C’est le transport actif et collectif. C’est la sécurisation des intersections. C’est l’aménagement urbain intelligent. C’est le commerce de proximité. C’est le développement de parcs, d’animation, de loisirs.

Autant de choses que l’administration Plante et son parti, Projet Montréal, déclinent dans leurs actions au jour le jour. Création d’un immense parc dans l’ouest de l’île, par exemple. Obligation d'offrir du logement familial. Implantation de pistes cyclables larges et généreuses.

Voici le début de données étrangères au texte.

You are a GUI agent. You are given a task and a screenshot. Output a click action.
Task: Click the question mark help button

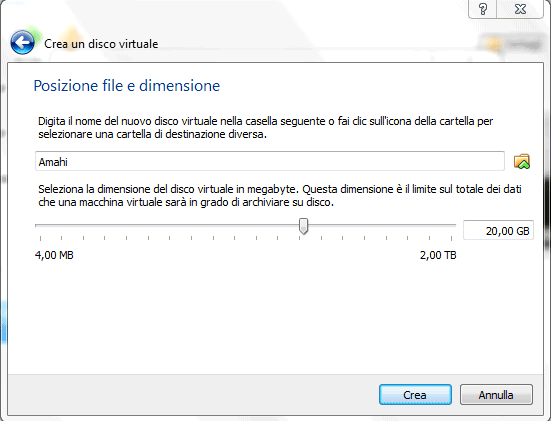[483, 9]
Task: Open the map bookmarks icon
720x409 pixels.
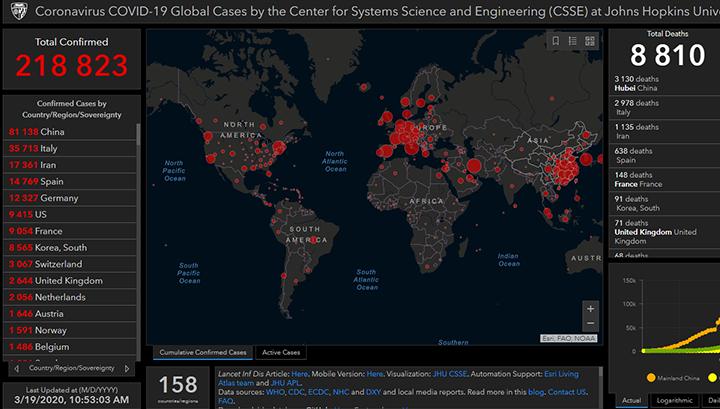Action: click(556, 41)
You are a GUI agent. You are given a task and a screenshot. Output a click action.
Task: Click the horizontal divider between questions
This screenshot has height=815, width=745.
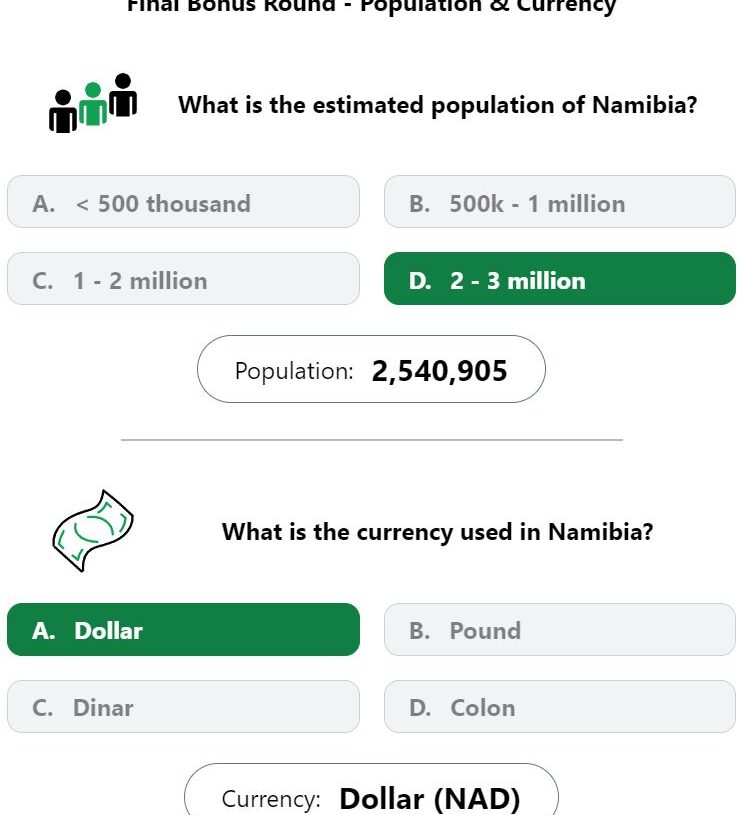[371, 439]
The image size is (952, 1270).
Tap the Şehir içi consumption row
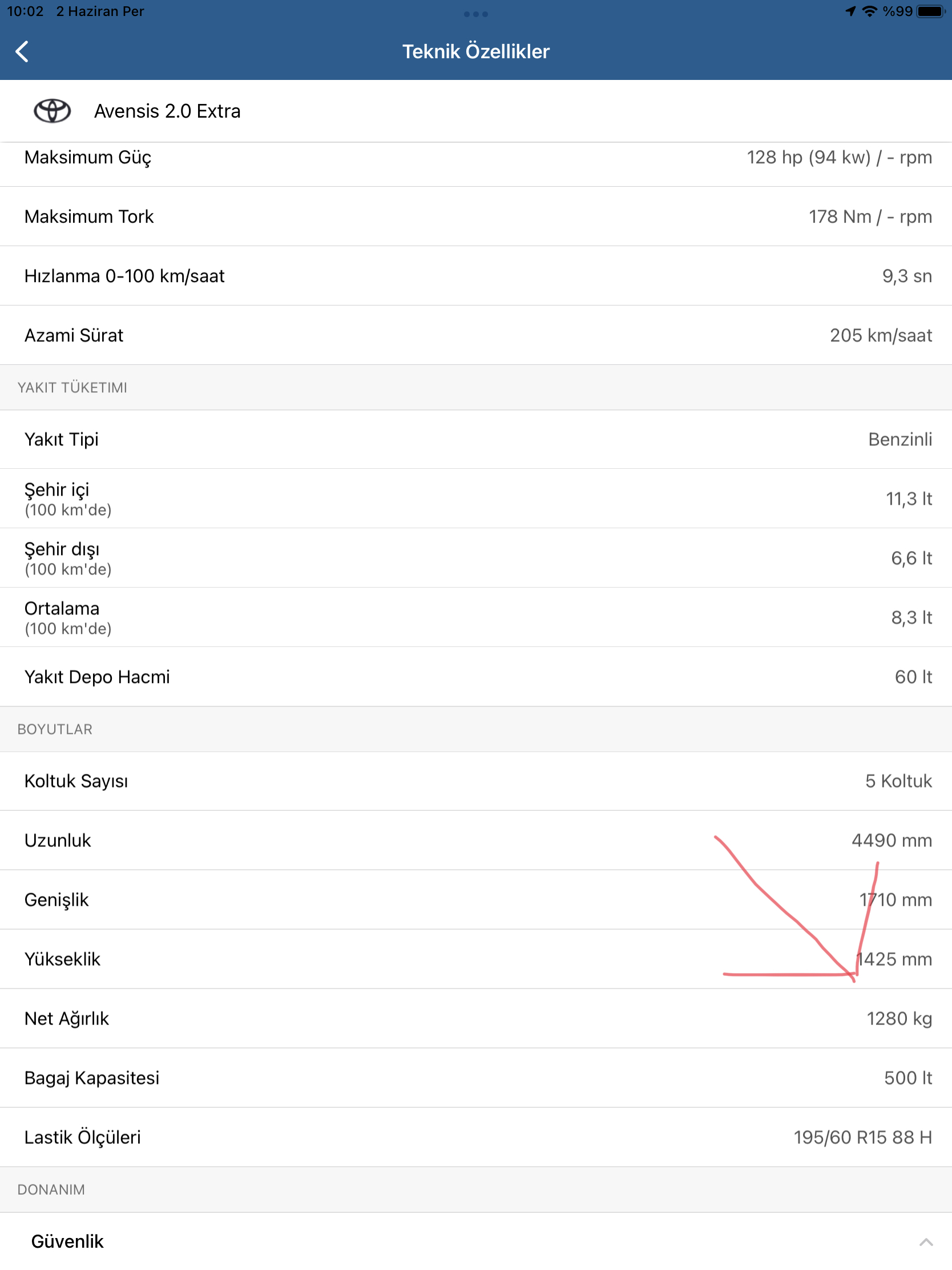coord(475,499)
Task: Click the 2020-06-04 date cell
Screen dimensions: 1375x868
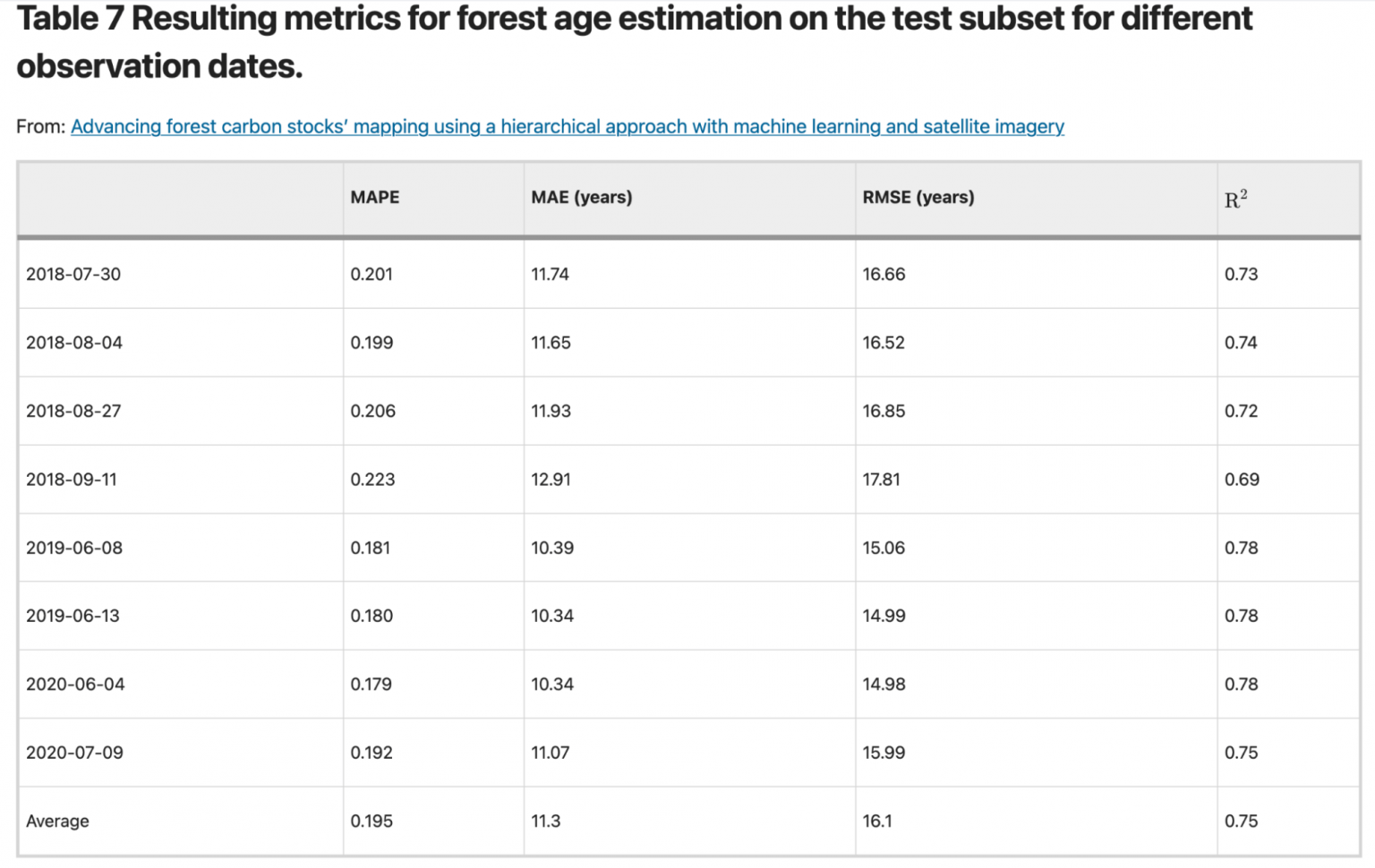Action: point(75,685)
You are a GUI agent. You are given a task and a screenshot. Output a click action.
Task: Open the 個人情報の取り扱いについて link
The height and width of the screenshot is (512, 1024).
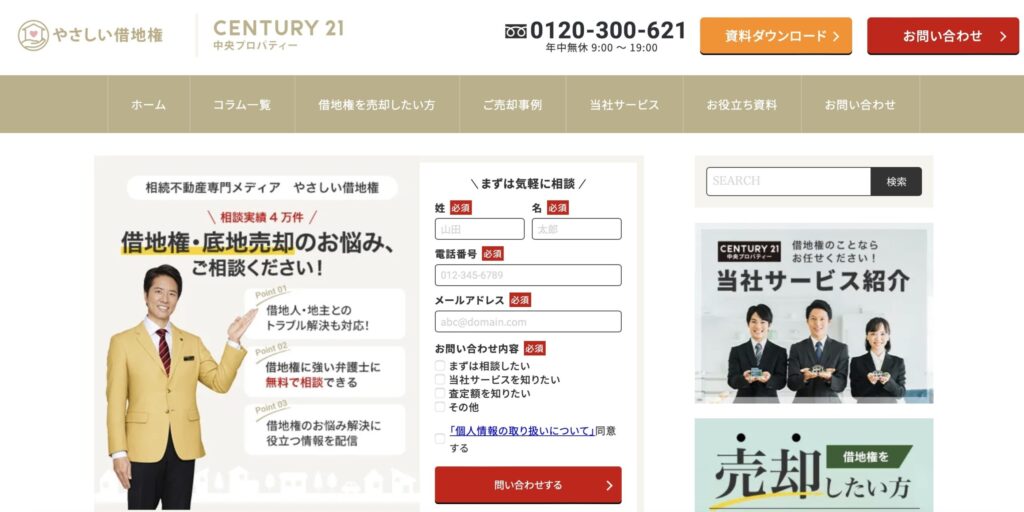[522, 431]
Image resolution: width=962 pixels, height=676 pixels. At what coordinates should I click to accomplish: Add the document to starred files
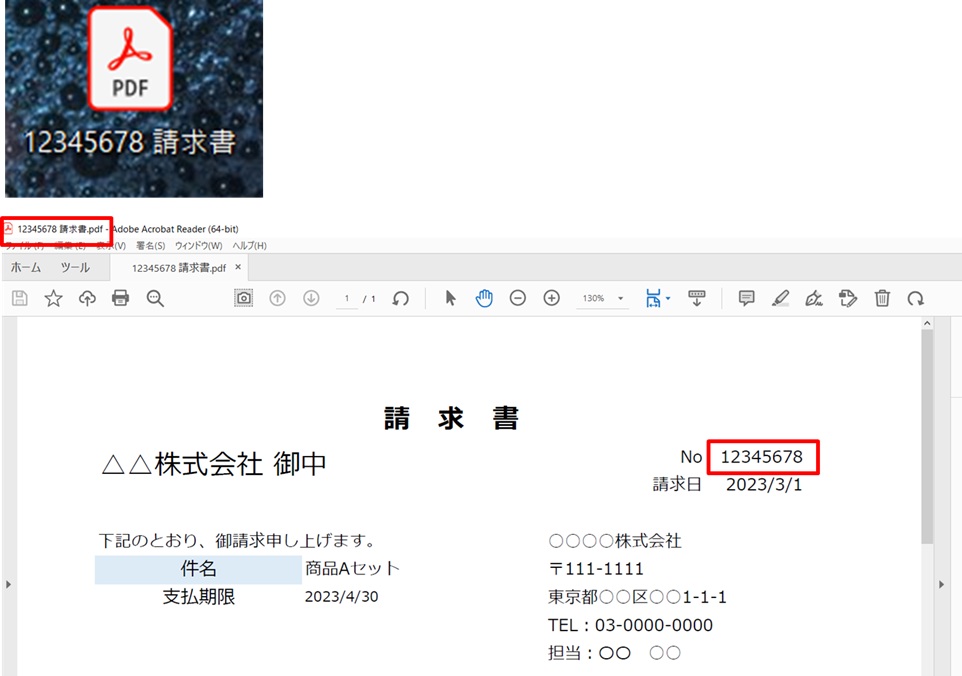coord(53,298)
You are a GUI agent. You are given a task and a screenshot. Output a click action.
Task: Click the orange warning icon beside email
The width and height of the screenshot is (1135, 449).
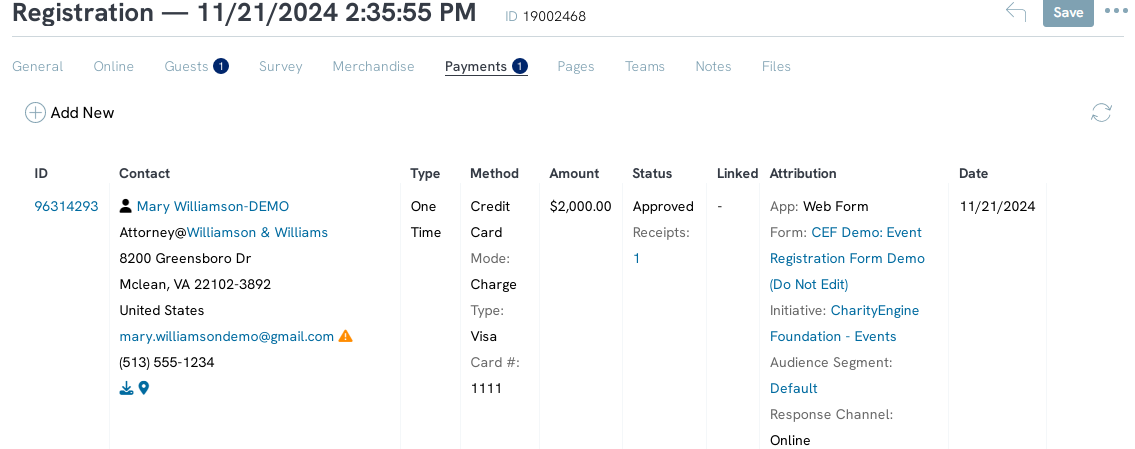(x=346, y=336)
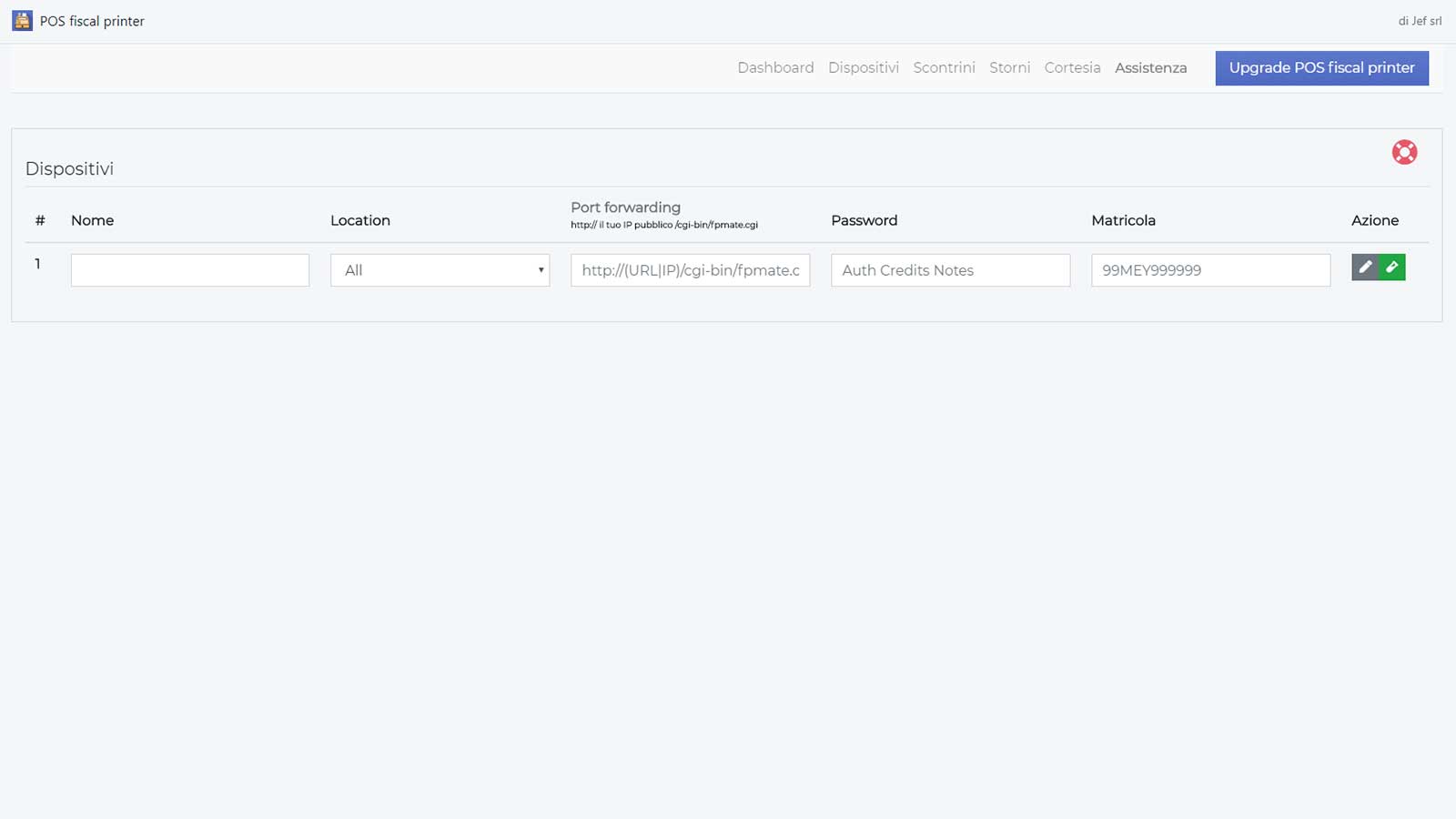This screenshot has width=1456, height=819.
Task: Go to Dispositivi in the navigation bar
Action: (863, 67)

Voilà des réussites dont la mairesse peut être fière à 12 mois de la fin de son mandat.

PHOTO MARTIN CHAMBERLAND, LA PRESSE

Valérie Plante

Mais le pire, c’est… tout ce qui ne rentre pas dans cette catégorie. Tout ce qui ne cadre pas avec la vie de quartier au sens strict.

C’est le centre-ville, par exemple. C’est le développement immobilier d’envergure. C’est le transport de marchandises. C’est la circulation automobile. C’est le port, l’aéroport, l’industrie, l’hôtellerie, le tourisme, le rayonnement international, le développement économique.

Autant de choses qui composent la métropole. Des choses qui la distinguent d’une simple municipalité, d’un arrondissement ou d’un quartier résidentiel.

Or, toutes ces choses, hélas, semblent passer 10 pieds au-dessus de la tête de la mairesse de Montréal.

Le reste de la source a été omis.